In this paper we will formulate $4\times4$ Riemann–Hilbert problems for Toeplitz+Hankel determinants and the associated system of orthogonal polynomials, when the Hankel symbol is supported on the unit circle and also when it is supported on an interval $[a,b]$, $0<a<b<1$. The distinguishing feature of this work is that in the formulation of the Riemann–Hilbert problem no specific relationship is assumed between the Toeplitz and Hankel symbols. We will develop nonlinear steepest descent methods for analysing these problems in the case where the symbols are smooth (i.e., in the absence of Fisher–Hartwig singularities) and admit an analytic continuation in a neighborhood of the unit circle (if the symbol's support is the unit circle). We will finally introduce a model problem and will present its solution requiring certain conditions on the ratio of Hankel and Toeplitz symbols. This in turn will allow us to find the asymptotics of the norms $h_n$ of the corresponding orthogonal polynomials and, in fact, the large $n$ asymptotics of the polynomials themselves.
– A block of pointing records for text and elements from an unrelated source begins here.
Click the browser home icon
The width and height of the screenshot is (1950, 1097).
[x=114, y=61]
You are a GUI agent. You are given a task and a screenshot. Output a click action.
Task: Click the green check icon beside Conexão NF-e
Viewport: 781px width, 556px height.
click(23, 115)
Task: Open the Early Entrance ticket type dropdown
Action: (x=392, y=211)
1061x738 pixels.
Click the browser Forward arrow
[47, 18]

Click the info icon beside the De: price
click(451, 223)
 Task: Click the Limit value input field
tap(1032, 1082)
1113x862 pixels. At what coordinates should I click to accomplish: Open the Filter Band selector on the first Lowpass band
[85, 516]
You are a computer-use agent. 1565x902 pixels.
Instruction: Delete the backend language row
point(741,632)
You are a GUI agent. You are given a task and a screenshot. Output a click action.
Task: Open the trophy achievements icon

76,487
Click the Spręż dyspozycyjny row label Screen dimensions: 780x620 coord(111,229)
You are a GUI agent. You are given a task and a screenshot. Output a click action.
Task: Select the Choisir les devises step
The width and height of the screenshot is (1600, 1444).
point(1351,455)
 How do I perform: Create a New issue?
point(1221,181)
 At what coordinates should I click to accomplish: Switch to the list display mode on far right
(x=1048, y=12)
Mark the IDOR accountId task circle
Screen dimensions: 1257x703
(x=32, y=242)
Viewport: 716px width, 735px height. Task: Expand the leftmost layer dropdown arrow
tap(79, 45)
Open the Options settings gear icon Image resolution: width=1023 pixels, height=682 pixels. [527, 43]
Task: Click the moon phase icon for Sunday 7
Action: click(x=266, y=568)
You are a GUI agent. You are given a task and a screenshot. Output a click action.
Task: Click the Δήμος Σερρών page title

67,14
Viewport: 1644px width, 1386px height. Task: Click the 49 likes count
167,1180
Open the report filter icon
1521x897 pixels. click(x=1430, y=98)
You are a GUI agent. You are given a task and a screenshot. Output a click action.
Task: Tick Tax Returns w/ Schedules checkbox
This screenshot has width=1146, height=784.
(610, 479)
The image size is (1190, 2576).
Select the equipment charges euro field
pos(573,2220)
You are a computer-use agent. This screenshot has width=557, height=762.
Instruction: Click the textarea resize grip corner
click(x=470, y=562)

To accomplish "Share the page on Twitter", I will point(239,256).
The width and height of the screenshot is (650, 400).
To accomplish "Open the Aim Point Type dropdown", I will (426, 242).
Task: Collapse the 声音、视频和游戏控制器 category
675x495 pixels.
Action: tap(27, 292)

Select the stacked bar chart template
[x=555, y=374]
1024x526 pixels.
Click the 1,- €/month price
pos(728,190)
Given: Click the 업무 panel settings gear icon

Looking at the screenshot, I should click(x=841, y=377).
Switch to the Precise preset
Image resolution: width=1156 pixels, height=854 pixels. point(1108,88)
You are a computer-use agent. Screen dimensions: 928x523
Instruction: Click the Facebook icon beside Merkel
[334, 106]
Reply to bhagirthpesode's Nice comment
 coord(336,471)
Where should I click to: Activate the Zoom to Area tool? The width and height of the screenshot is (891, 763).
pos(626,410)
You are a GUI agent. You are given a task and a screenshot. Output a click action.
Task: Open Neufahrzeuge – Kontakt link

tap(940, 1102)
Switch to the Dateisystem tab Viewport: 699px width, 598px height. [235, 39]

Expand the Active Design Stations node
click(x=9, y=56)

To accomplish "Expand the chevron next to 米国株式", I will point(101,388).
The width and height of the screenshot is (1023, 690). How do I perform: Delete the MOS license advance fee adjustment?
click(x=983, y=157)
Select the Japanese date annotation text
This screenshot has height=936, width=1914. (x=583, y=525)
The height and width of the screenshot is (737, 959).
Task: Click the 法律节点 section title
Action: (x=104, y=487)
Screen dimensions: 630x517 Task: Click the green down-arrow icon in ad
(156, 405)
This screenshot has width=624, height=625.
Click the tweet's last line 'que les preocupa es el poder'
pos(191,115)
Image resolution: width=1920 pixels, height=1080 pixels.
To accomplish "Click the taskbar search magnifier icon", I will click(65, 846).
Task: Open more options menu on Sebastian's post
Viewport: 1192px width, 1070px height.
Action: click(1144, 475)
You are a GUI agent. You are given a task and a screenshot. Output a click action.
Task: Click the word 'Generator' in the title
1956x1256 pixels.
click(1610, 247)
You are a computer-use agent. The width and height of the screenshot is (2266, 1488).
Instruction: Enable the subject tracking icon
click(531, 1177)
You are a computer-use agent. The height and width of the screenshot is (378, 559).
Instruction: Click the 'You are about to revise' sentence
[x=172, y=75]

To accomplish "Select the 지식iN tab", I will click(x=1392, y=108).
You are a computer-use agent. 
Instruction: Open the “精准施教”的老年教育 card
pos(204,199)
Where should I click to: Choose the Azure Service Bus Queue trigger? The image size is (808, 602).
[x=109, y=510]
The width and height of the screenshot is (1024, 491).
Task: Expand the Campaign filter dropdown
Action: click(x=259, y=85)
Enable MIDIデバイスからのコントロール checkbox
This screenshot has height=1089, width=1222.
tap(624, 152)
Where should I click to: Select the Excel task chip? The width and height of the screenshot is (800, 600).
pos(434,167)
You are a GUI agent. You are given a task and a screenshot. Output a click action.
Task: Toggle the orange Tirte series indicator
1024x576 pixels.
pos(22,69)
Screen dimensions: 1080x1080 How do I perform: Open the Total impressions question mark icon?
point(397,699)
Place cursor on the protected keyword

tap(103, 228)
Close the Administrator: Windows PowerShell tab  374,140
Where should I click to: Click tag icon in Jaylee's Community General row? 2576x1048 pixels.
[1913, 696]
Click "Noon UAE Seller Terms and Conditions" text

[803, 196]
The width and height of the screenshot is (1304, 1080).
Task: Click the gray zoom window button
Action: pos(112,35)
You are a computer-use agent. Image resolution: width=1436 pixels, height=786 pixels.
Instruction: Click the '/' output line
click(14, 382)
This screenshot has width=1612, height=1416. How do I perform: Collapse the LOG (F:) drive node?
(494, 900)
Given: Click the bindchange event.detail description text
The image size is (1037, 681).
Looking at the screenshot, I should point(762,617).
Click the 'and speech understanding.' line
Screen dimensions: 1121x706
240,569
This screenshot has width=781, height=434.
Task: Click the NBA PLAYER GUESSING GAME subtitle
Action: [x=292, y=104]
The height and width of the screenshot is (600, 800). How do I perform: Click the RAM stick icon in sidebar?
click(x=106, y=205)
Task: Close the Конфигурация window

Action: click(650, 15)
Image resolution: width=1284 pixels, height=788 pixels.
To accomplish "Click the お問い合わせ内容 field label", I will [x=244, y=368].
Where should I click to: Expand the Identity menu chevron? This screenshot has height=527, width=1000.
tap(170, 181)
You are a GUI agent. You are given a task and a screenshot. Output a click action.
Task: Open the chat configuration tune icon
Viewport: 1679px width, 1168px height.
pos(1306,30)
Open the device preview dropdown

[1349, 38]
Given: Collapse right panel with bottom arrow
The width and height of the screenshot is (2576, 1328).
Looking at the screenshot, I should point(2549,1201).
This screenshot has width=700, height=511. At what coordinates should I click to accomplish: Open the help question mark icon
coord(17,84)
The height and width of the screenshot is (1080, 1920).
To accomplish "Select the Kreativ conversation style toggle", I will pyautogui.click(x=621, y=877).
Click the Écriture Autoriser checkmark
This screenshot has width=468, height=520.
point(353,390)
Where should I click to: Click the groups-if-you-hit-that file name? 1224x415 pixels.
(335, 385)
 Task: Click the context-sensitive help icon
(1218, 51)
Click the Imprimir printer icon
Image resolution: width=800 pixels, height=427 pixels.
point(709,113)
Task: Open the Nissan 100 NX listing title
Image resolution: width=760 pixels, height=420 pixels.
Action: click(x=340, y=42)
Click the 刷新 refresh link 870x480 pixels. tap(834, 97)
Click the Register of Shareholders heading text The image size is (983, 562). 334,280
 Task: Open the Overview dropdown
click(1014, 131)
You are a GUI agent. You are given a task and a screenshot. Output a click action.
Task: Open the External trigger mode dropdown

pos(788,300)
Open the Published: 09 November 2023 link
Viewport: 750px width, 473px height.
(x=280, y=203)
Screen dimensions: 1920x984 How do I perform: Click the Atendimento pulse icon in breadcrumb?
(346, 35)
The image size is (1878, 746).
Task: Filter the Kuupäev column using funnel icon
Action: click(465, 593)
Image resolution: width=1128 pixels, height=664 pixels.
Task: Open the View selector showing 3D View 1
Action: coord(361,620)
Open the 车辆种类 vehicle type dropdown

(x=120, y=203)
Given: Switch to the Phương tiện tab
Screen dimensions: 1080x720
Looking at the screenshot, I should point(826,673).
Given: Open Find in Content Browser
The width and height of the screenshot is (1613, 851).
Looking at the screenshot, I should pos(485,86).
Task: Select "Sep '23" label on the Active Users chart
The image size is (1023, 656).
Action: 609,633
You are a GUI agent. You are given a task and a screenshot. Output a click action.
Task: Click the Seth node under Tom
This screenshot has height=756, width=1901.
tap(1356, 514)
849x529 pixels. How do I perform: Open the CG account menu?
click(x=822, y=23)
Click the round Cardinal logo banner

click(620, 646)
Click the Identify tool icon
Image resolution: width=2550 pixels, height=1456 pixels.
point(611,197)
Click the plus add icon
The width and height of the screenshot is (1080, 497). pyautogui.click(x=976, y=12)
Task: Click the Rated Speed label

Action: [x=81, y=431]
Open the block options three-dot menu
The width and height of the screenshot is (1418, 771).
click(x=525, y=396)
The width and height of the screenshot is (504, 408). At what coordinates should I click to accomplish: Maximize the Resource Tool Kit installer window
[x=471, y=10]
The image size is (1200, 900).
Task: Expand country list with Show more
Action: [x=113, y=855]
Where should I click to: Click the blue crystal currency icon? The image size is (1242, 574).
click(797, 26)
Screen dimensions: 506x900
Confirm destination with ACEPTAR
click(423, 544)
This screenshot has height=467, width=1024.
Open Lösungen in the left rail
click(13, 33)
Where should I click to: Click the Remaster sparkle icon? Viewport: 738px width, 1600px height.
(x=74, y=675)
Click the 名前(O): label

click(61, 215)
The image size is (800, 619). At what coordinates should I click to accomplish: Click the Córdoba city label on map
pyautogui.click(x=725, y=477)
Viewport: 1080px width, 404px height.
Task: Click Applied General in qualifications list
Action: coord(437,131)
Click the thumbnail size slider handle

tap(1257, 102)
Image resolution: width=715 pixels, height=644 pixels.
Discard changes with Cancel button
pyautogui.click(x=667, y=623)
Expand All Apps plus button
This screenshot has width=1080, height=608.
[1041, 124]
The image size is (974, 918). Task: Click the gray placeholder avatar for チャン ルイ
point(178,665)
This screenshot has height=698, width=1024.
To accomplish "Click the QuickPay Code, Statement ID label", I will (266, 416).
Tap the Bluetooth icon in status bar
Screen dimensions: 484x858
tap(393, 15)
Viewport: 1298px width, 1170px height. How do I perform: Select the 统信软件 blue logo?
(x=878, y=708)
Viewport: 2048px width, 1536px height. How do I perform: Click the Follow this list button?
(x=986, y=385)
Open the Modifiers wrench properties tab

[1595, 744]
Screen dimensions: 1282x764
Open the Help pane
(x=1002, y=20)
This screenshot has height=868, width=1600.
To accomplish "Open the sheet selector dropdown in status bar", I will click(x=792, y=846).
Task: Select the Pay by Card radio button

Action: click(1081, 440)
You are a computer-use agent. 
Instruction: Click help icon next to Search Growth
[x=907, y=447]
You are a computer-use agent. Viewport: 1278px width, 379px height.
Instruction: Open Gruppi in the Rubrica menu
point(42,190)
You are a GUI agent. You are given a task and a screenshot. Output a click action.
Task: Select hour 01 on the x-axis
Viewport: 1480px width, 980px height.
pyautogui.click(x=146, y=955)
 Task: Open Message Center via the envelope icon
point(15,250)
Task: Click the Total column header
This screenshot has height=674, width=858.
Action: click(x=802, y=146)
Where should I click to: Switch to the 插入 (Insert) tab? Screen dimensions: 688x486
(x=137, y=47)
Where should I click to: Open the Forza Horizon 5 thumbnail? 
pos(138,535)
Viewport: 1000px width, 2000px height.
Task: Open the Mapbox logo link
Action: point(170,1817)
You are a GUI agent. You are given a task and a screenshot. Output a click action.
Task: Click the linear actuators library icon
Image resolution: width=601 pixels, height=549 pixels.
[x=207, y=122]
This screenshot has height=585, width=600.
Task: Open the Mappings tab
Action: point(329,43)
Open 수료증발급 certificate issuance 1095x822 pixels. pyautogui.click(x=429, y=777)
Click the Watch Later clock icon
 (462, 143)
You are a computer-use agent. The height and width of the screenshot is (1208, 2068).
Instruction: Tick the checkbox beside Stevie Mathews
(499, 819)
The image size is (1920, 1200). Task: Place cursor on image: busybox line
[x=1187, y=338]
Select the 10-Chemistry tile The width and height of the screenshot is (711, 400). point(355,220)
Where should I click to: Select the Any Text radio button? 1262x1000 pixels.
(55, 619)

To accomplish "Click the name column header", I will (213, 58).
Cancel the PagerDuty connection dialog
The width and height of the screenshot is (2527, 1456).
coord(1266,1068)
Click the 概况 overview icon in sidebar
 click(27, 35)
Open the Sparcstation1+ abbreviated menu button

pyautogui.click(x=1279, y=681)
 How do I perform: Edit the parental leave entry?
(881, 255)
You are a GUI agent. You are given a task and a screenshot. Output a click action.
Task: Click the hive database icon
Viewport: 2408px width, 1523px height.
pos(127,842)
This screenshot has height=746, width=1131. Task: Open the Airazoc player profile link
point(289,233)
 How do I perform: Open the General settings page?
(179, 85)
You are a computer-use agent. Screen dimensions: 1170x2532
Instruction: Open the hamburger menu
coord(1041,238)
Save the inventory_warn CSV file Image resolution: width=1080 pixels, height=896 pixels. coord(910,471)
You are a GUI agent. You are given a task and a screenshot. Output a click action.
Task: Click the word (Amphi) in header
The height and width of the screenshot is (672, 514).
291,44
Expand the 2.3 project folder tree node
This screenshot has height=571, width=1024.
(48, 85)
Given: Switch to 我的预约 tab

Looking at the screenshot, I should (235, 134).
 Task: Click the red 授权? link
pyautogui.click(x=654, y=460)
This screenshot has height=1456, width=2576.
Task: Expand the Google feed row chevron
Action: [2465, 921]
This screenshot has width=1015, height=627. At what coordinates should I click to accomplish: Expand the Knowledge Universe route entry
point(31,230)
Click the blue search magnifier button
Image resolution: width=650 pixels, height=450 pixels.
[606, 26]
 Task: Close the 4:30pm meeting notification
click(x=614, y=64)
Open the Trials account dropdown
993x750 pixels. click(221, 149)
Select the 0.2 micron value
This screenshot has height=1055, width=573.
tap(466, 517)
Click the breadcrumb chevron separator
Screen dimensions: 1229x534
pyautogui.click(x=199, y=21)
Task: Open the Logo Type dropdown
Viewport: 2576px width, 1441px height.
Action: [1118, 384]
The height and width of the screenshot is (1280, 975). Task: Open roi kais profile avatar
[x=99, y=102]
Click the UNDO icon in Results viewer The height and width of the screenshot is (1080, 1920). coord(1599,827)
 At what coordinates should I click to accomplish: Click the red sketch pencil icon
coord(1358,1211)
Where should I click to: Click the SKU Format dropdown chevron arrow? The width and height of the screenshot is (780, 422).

We will explain how this solvable case is related to the recent operator-theoretic approach in [Basor E., Ehrhardt T., in Large Truncated Toeplitz Matrices, Toeplitz Operators, and Related Topics, Oper. Theory Adv. Appl., Vol. 259, Birkhäuser/Springer, Cham, 2017, 125–154, arXiv:1603.00506] to Toeplitz+Hankel determinants. At the end we will discuss the prospects of future work and outline several technical, as well as conceptual, issues which we are going to address next within the $4\times 4$ Riemann–Hilbert framework introduced in this paper.